Objective: Schizophrenia (Sch) and bipolar disorder (BD) are debilitating chronic psychiatric disorders that are both etiologically and clinically heterogeneous. According to the gathered evidence, multiple mental disorders are accompanied by inflammation. Interferon-γ (IFN-γ), as a regulatory cytokine, is involved in the immune response as a proinflammatory mediator. Several critical physiological functions are regulated and governed by nitric oxide (NO) in the central nervous system. This study aimed to investigate the association between IFN-γ +874T/A and eNOS 894G/T variants and Sch or BD susceptibility. Methods: Blood samples were collected from patients and healthy subjects. IFN-γ +874T/A and eNOS 894G/T variants were genotyped with the PCR-RFLP. We evaluated the patients with some clinical parameters (the duration of the disorder, age of onset, number of hospitalizations, family history, tobacco smoking or drug, alcohol usage). Statistical analyses were performed using the SPSS version.

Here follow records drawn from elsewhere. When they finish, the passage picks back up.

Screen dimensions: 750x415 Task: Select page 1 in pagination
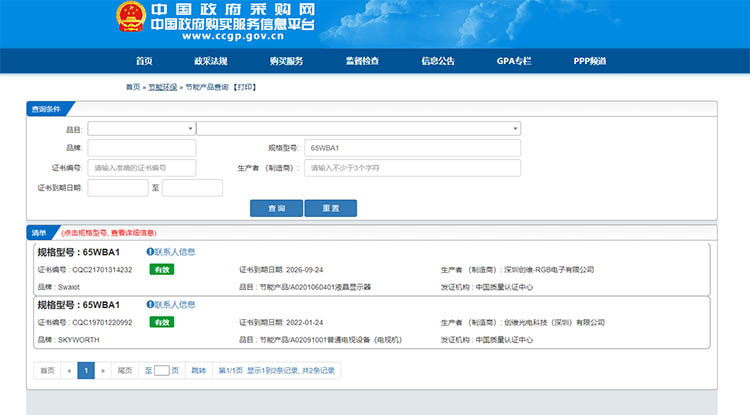[x=85, y=370]
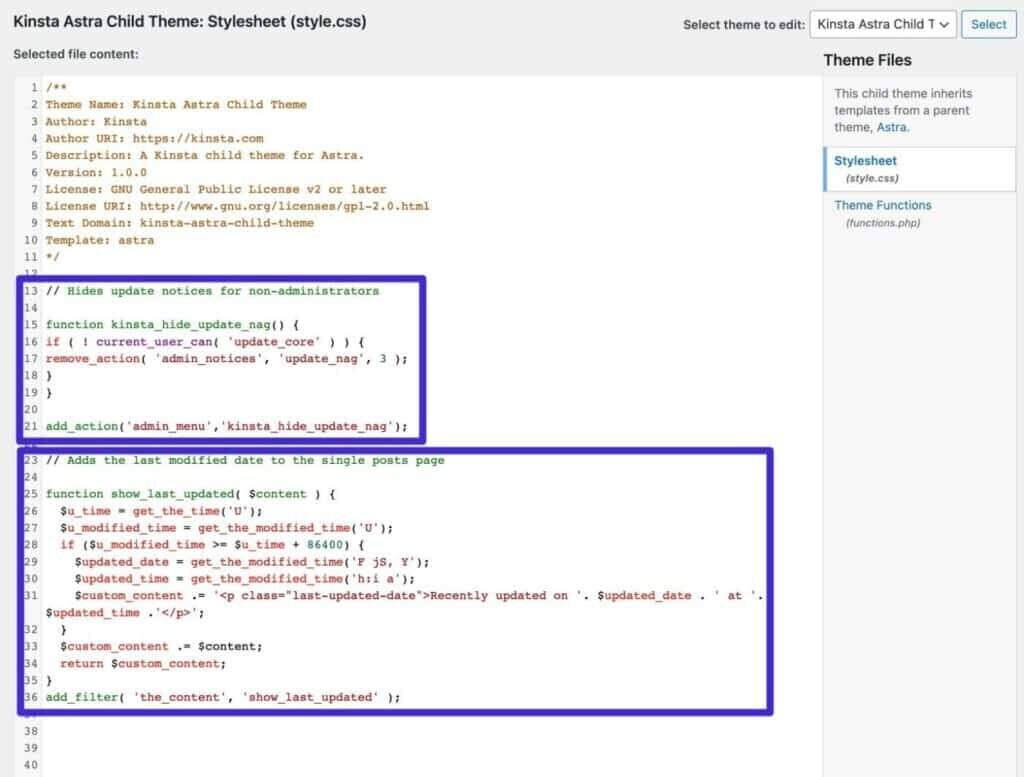Click the add_action 'admin_menu' line
Viewport: 1024px width, 777px height.
coord(226,426)
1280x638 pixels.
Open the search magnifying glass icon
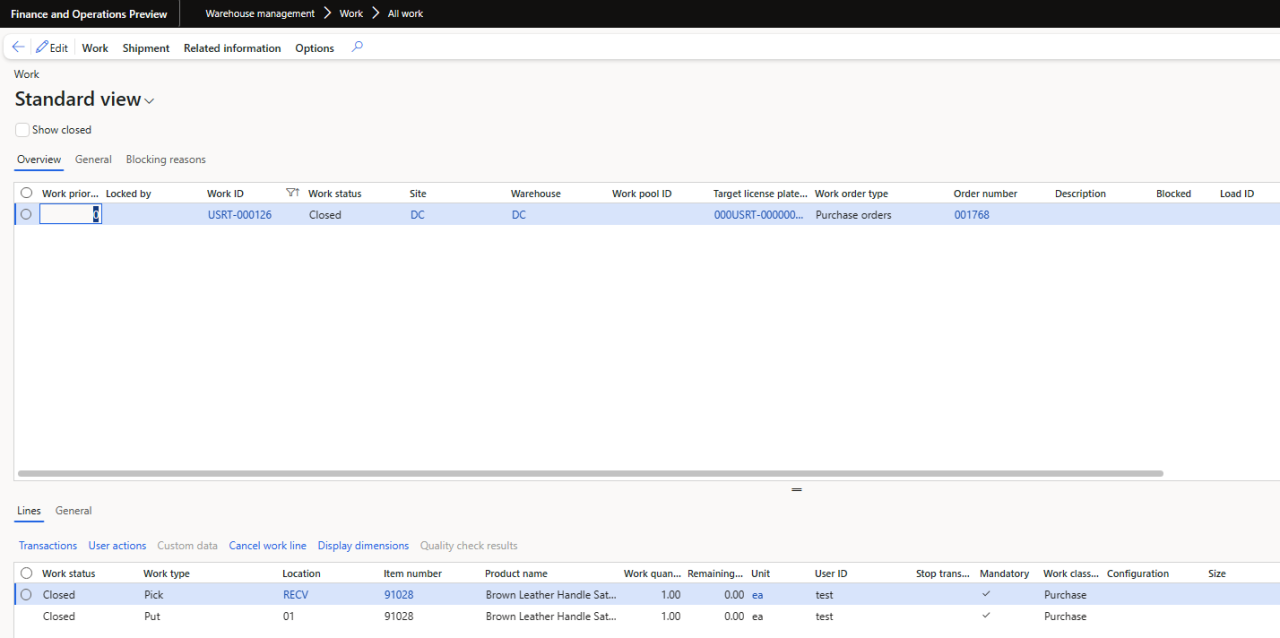point(357,47)
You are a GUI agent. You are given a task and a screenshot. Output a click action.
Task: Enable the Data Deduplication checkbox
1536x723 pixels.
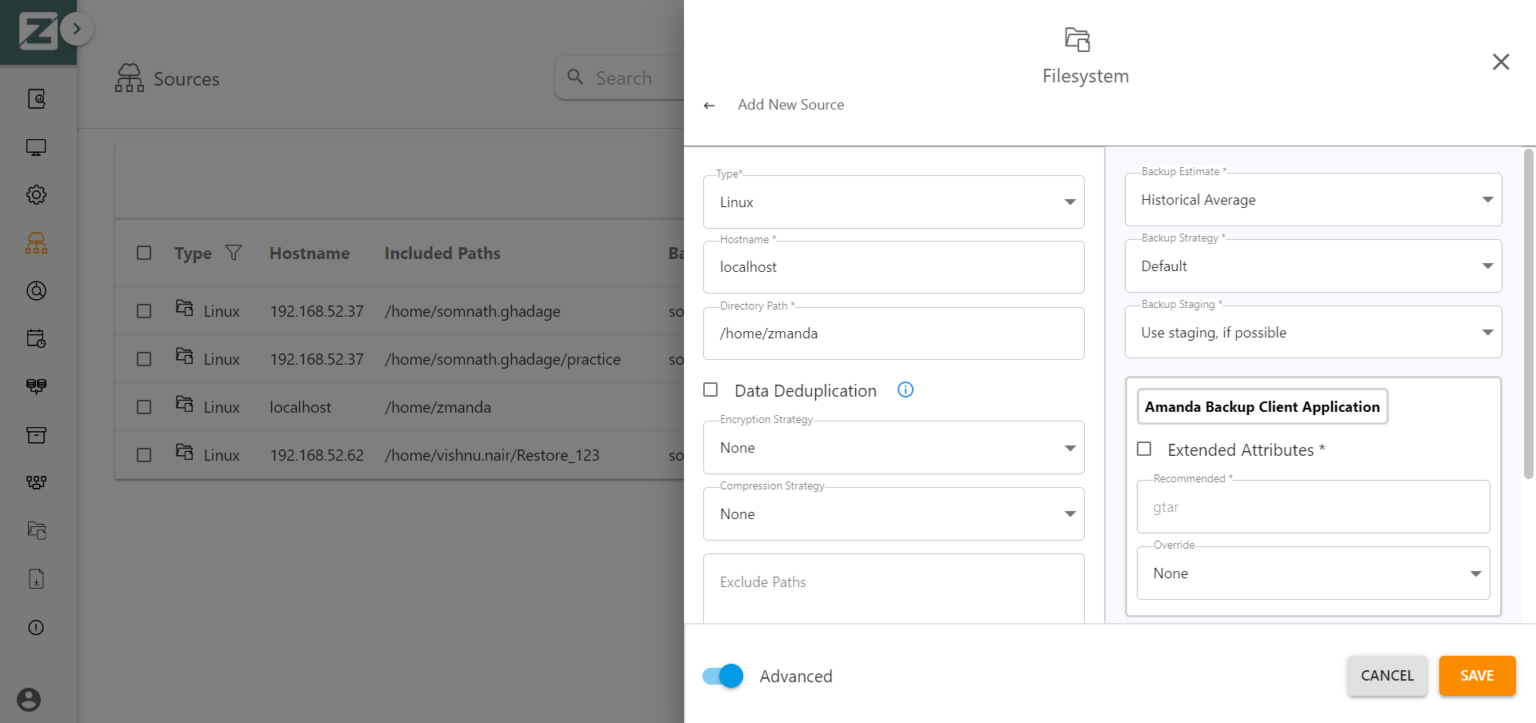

Results: When the genotype distributions and allele frequencies of the IFN-γ +874T/A and eNOS 894G/T in the patients diagnosed with Sch or BD were compared with the control group, there were not found to be significant differences between the groups. When comparing IFN-γ +874T/A and eNOS 894G/T genotype distributions and allele frequencies of Sch or BD patients due to clinical parameters, the genotype distribution of IFN-γ +874T/A in BD patients was significantly different between the groups due to the presence of tobacco smoking (OR: 0.217, 95%Cl: 0.054–0.878; p = 0.032). Conclusion: To the best of our knowledge, this is the first study that examines the association between the IFN-γ and eNOS gene variants and Sch or BD in a Turkish population. Although IFN-γ +874T/A and eNOS 894G/T variants are not considered as candidate genes for Sch or BD, the results indicated that the BD patients carrying IFN-γ +874T/A AA genotype were less susceptible to tobacco smoking in a Turkish population.